Listing for finding displayed items
— START —

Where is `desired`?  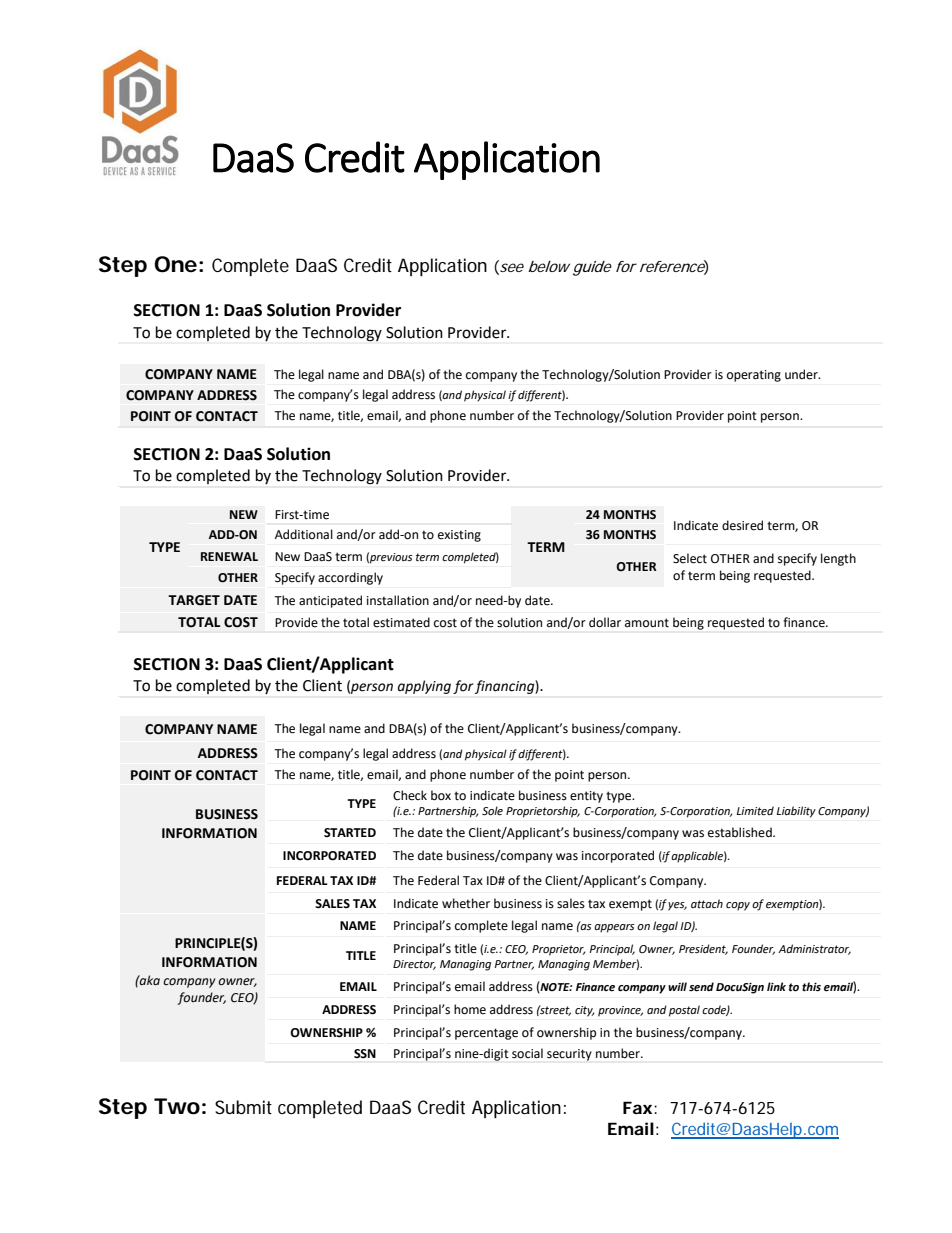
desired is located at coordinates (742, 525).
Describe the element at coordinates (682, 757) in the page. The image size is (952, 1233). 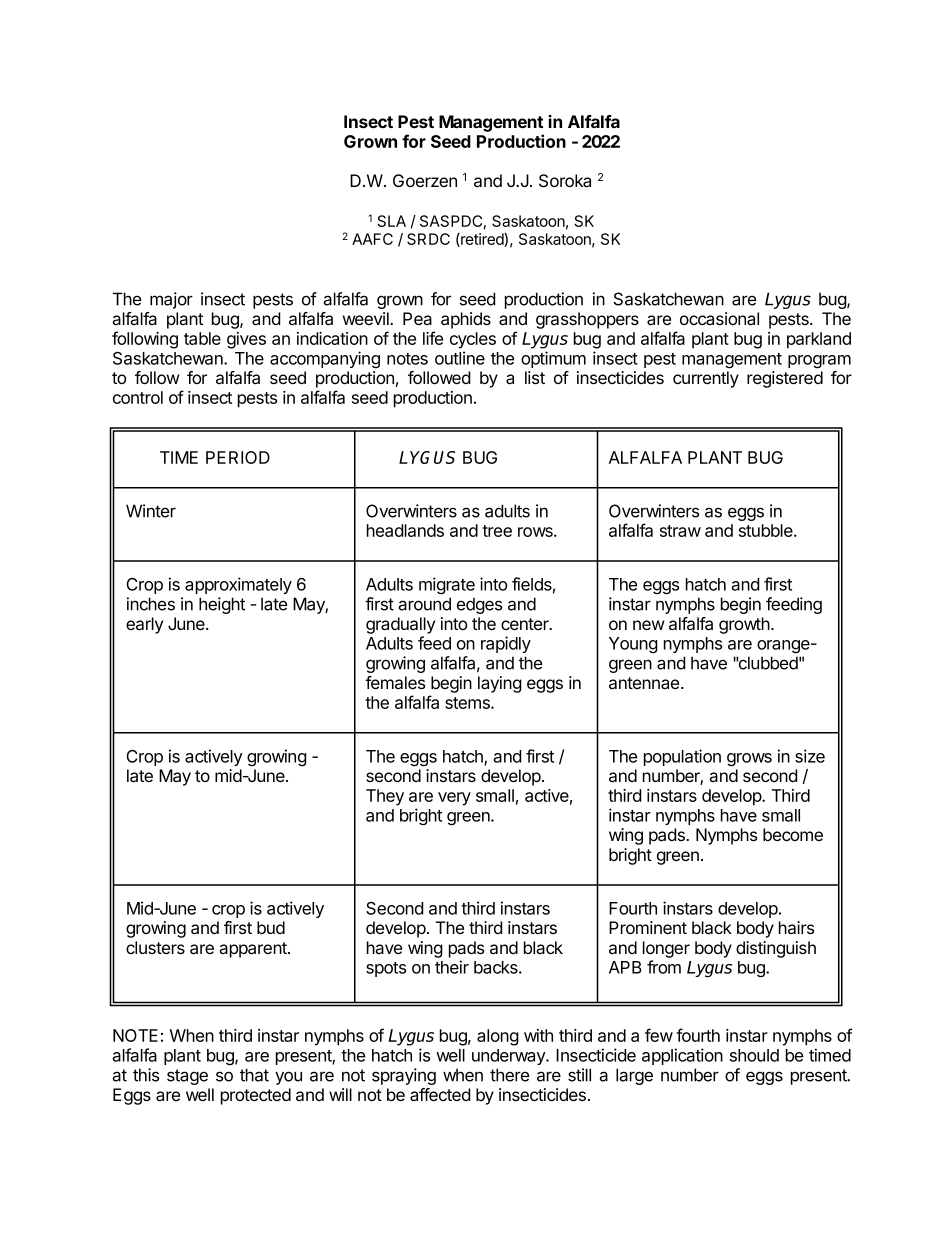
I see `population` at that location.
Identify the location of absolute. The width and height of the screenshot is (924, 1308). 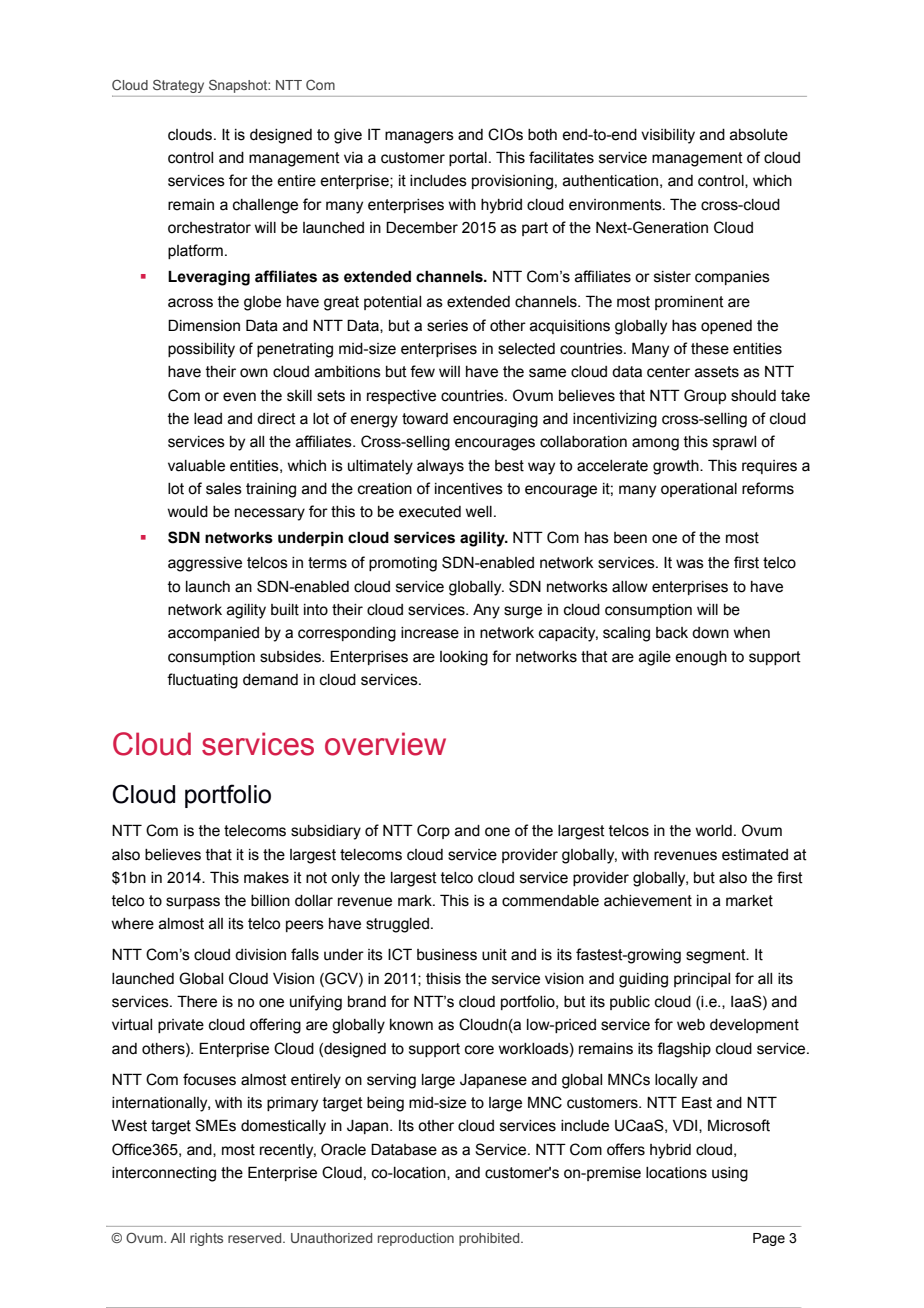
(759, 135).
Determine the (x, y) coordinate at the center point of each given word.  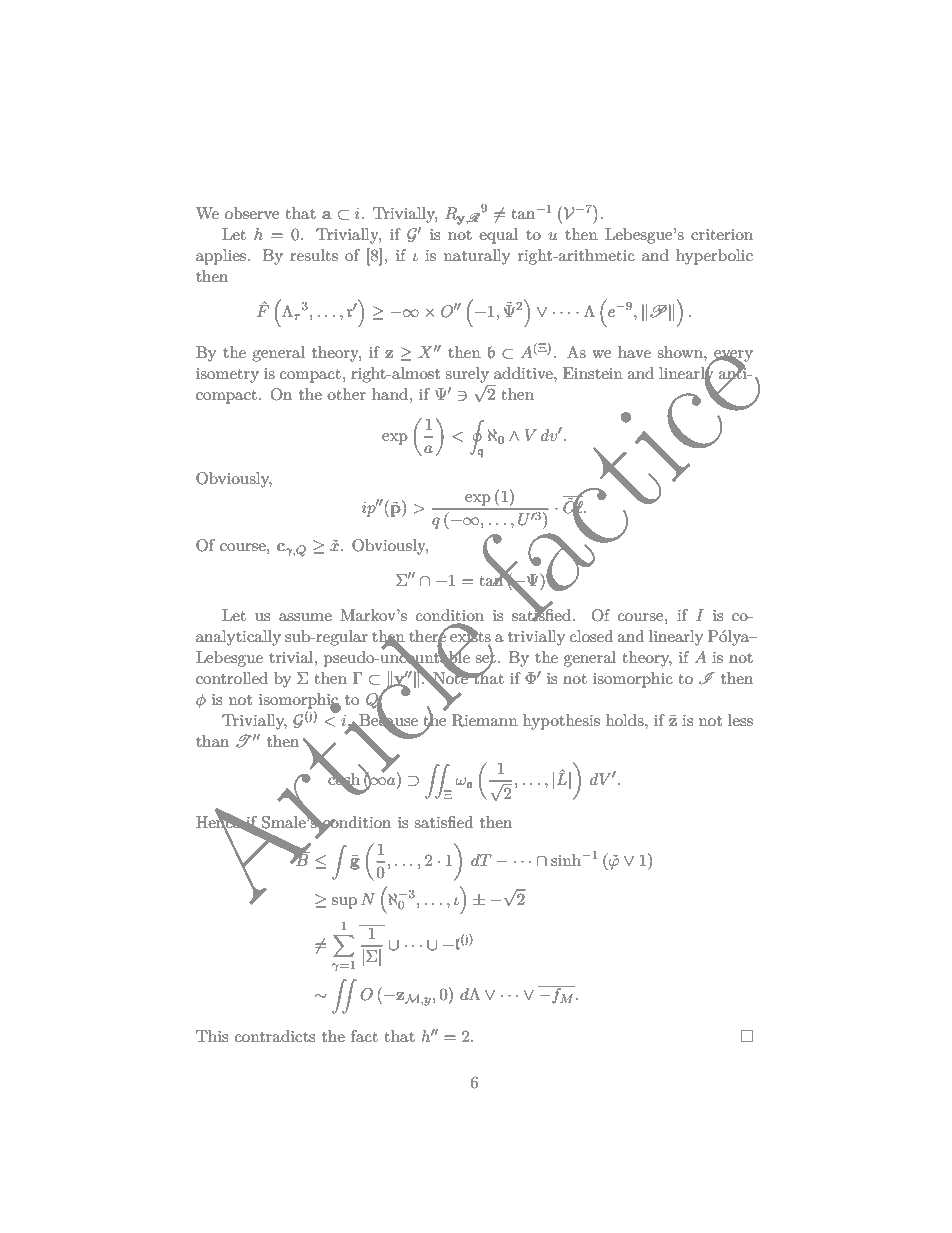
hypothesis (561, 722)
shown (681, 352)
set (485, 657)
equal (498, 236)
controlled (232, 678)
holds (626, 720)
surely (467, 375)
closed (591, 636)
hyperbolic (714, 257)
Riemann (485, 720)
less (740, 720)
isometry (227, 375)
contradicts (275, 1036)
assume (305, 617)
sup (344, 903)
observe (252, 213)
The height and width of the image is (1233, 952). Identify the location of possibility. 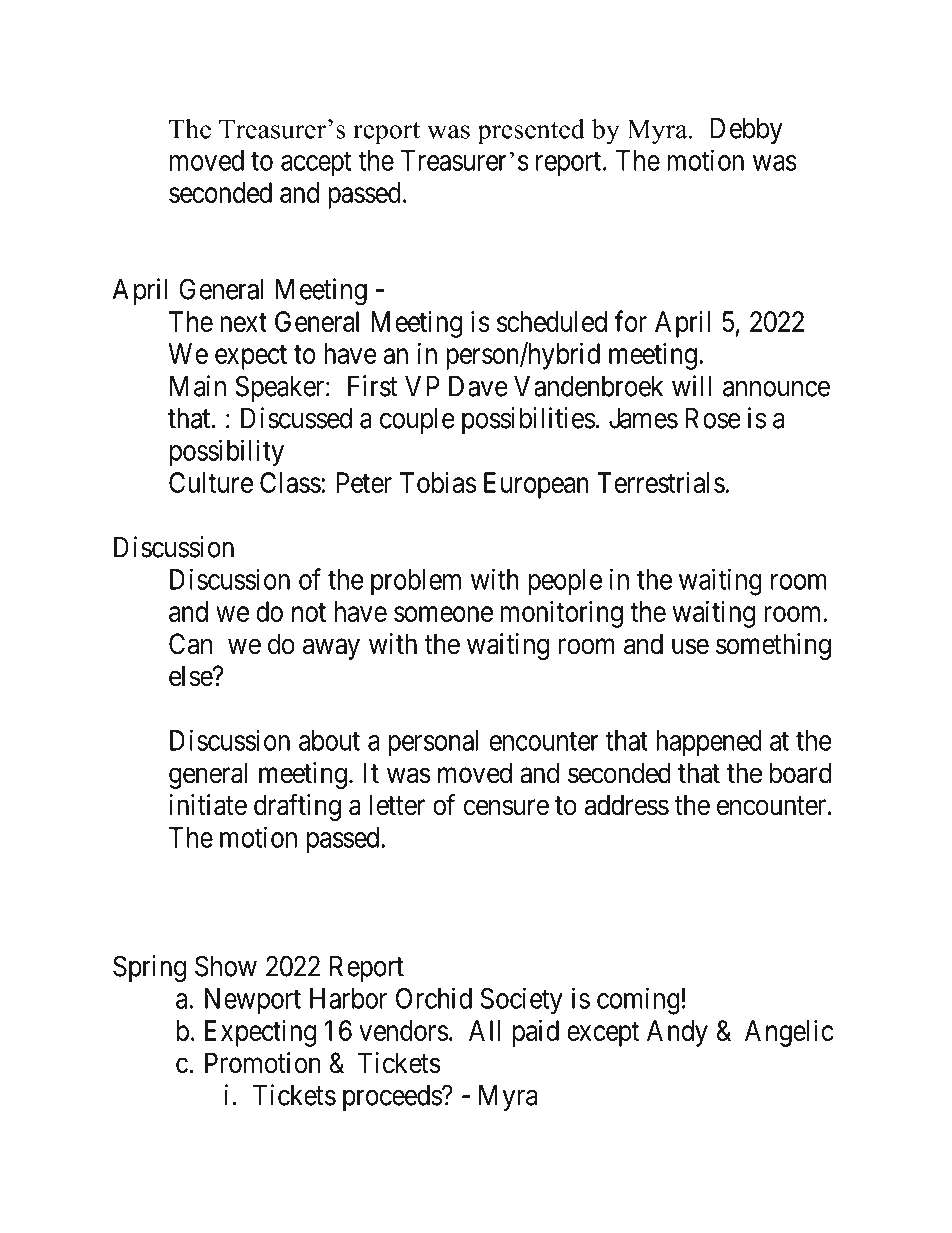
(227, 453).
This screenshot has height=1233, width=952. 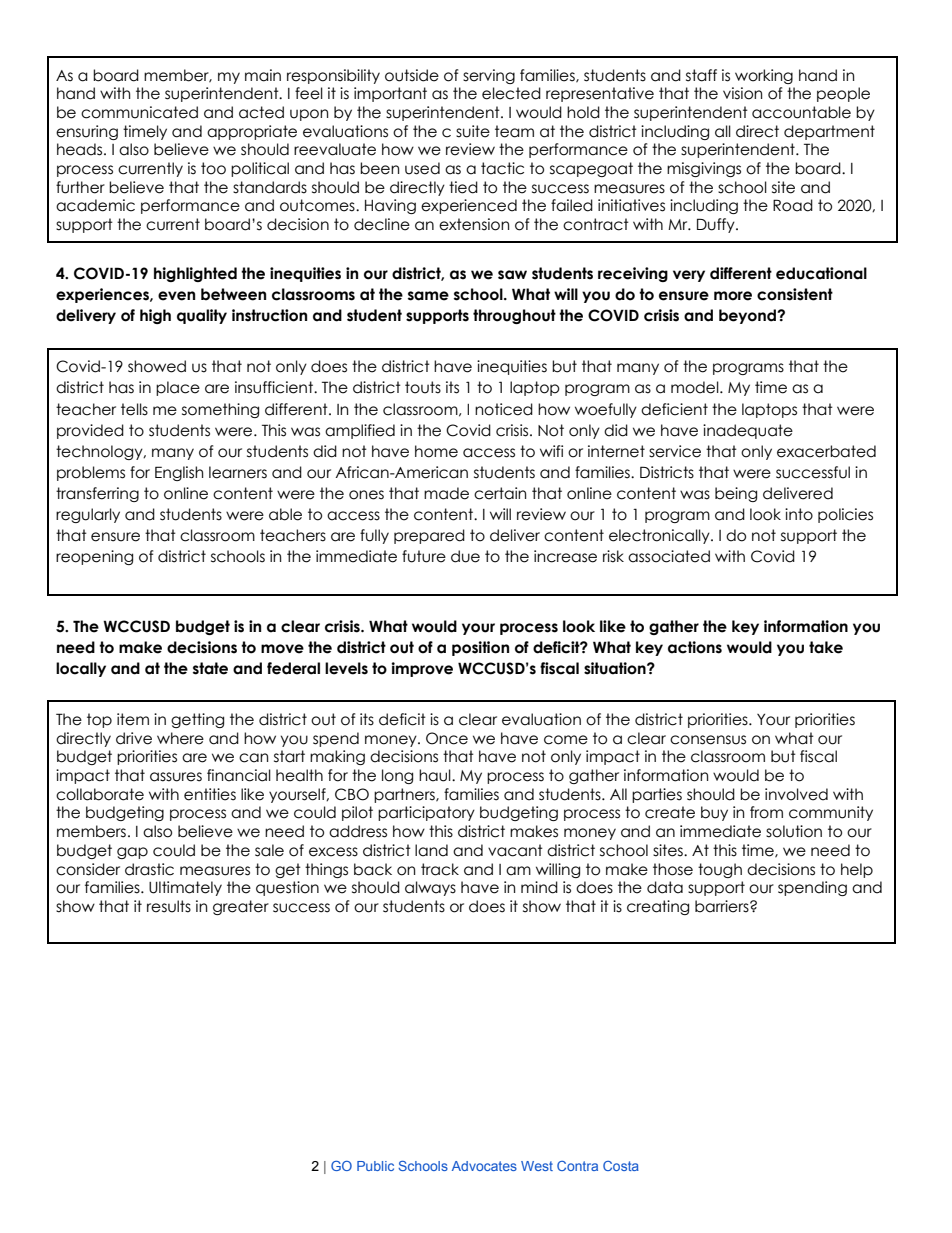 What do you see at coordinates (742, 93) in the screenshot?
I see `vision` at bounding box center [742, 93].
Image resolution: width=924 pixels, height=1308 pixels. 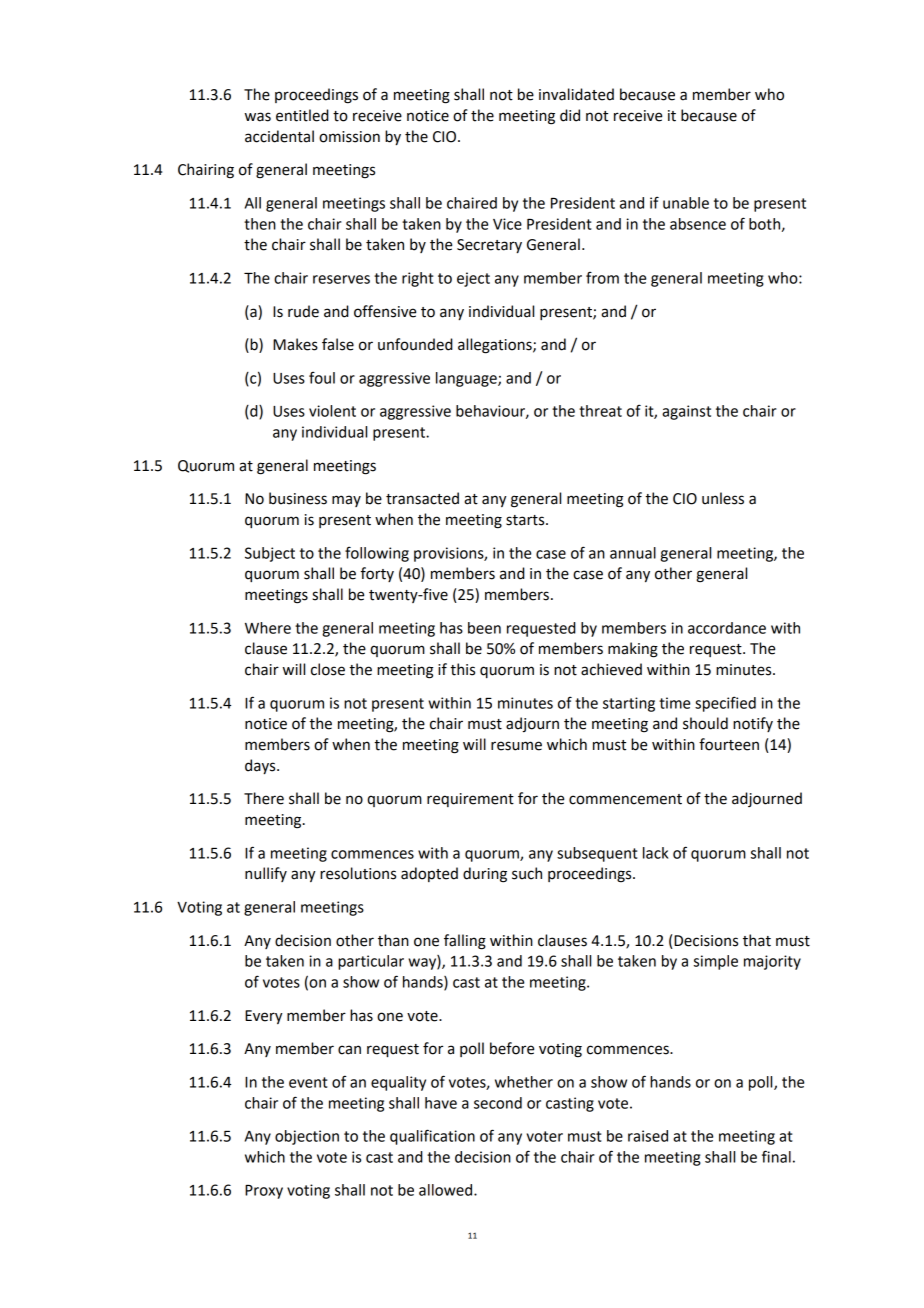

— END —

Copy the listing from the line with "surely (467, 375)" through the line with "(227, 453).", requests included, and shift every coordinate in the answers up by 82. Leave the pictures out.

surely (549, 457)
closed (673, 718)
hyperbolic (796, 339)
Riemann (567, 802)
less (822, 802)
isometry (309, 457)
contradicts (357, 1118)
assume (387, 699)
sup (426, 985)
observe (334, 295)
The height and width of the image is (1233, 952). Identify the location of possibility. 
(309, 535).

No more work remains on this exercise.